◆ Document passage ◆
========================================

A new study has indicated the possible advantages of stem cell transplantation for patients with Multiple Myeloma, a cancer of plasma cells. Dr Antonio Palumbo: "This study shows a longer progression-free survival time with hematopoietic stem cell transplantation in comparison to conventional chemotherapy." The outcome of this study is presented at the 16th Congress of the European Hematology Association in London.

Multiple myeloma is the second most common hematologic malignancy, with a higher incidence in patients over 65 years. Although the disease remains incurable, the introduction of novel agents, such as the immunomodulatory drugs thalidomide and lenalidomide and the proteasome inhibitor bortezomib, has significantly changed the treatment paradigm of this disease and considerably improved outcomes. High-dose therapy is considered the standard treatment for younger patients, while older patients benefit more from a gentler approach.

Dr Antonio Palumbo from the Division of Hematology of the University of Torino, AOS S. Giovanni Battista in Torino: "We have compared the role of high-dose chemotherapy (MEL 200) followed by hematopoietic stem cell transplantation with novel agents versus conventional chemotherapy with novel agents.

The available literature on melphalan-prednisone plus novel agents suggested that novel agent-containing regimens might have the same impact on response rate as hematopoietic stem cell transplantation. Therefore, in our study we compared high dose melphalan MEL 200 followed by hemaotopoietic stem cell transplantation versus conventional melphalan-prednisone plus the novel agent lenalidomide (MPR) in patients with newly diagnosed multiple myeloma who received induction treatment with lenalidomide and low-dose dexamethasone.

========================================

◆ Provided material ◆
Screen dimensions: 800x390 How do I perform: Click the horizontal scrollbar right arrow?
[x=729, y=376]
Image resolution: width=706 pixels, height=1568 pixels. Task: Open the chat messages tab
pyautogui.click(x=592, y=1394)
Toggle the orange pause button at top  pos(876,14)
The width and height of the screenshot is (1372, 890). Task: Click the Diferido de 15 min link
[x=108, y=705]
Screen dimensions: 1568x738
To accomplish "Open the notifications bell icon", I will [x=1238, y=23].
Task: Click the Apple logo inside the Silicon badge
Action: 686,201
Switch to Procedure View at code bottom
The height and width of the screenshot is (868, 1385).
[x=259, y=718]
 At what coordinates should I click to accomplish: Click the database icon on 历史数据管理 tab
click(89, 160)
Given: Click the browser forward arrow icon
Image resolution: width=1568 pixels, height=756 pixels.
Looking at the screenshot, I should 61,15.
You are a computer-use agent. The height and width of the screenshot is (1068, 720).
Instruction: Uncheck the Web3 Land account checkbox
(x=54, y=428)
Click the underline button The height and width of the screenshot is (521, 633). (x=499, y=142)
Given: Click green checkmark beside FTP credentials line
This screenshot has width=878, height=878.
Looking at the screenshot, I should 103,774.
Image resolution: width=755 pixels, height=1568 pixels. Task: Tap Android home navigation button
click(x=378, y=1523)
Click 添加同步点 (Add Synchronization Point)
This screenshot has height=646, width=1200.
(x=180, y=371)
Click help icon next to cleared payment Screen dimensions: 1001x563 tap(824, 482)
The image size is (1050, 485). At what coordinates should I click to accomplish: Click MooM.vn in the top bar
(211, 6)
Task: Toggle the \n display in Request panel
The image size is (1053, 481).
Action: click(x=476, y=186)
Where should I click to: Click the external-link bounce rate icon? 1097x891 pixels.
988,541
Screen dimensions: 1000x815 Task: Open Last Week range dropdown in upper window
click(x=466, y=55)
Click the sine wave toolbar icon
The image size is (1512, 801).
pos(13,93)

========================================

◆ Task description ◆
For each statement below, decide whether it agrees with the multiple myeloma article and answer yes or no, quoting the deciding words of the article. (a) The study's outcome is presented at the 16th Congress of the European Hematology Association in London. (b) Multiple myeloma is the most common hematologic malignancy. (c) High-dose therapy is considered the standard treatment for older patients.

◆ Written response ◆
(a) Yes: "The outcome of this study is presented at the 16th Congress of the European Hematology Association in London."
(b) No: "Multiple myeloma is the second most common hematologic malignancy"
(c) No: "High-dose therapy is considered the standard treatment for younger patients, while older patients benefit more from a gentler approach."